■ **GIVEN PASSAGE**
>> start
Priests must dedicate themselves to the sacrament of Penance, to combat “clear signs of a loss of moral conscience” in our age, Pope Benedict XVI told his weekly audience on March 30.

The Holy Father devoted his public audience to the influence of St. Alphonsus Maria of Ligouri (1696- 1787), the patron saint of confessors and moralists. He remarked that St. Alphonsus "never tired of repeating that priests were a visible sign of the infinite mercy of God, Who pardons and illuminates the minds and hearts of sinners that they might convert and change their lives.” Noting “a certain lack of respect for the sacrament of Confession,” the Pope said that the teaching of St. Alphonsus nevertheless remains valid, and particularly important as a means of spurring priests to be good confessors.
>> end
■ **RAW DATA**
>> start
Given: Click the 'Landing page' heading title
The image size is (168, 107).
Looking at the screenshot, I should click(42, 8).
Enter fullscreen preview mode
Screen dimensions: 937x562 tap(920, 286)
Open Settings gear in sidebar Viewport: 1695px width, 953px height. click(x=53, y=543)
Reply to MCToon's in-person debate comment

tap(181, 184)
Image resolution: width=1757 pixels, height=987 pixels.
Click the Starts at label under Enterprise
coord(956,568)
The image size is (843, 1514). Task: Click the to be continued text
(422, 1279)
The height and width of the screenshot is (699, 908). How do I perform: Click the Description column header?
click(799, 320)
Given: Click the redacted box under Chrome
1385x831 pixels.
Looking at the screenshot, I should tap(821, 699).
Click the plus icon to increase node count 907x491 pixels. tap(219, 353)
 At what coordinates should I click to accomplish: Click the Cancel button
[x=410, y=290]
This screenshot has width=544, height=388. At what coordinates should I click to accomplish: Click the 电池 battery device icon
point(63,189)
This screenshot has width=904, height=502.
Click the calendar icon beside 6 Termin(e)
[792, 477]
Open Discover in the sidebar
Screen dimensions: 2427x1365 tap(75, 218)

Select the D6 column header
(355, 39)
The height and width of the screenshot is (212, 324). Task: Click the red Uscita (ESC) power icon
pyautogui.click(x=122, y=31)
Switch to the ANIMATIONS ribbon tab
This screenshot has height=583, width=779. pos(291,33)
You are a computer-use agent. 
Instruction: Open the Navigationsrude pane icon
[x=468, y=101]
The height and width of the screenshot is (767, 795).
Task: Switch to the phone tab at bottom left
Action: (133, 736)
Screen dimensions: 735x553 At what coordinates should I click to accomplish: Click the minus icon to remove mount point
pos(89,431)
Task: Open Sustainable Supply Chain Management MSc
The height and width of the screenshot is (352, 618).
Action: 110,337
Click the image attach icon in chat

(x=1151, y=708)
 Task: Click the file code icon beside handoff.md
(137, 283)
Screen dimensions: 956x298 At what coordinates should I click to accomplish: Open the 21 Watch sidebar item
>> end
■ **WHAT NEEDS TO BE DONE**
Duplicate word for word the portion of the report on Pope Benedict's audience that starts with the words containing "Priests must dedicate" and ends with "be good confessors.".

■ **RESPONSE BELOW**
Priests must dedicate themselves to the sacrament of Penance, to combat “clear signs of a loss of moral conscience” in our age, Pope Benedict XVI told his weekly audience on March 30.

The Holy Father devoted his public audience to the influence of St. Alphonsus Maria of Ligouri (1696- 1787), the patron saint of confessors and moralists. He remarked that St. Alphonsus "never tired of repeating that priests were a visible sign of the infinite mercy of God, Who pardons and illuminates the minds and hearts of sinners that they might convert and change their lives.” Noting “a certain lack of respect for the sacrament of Confession,” the Pope said that the teaching of St. Alphonsus nevertheless remains valid, and particularly important as a means of spurring priests to be good confessors.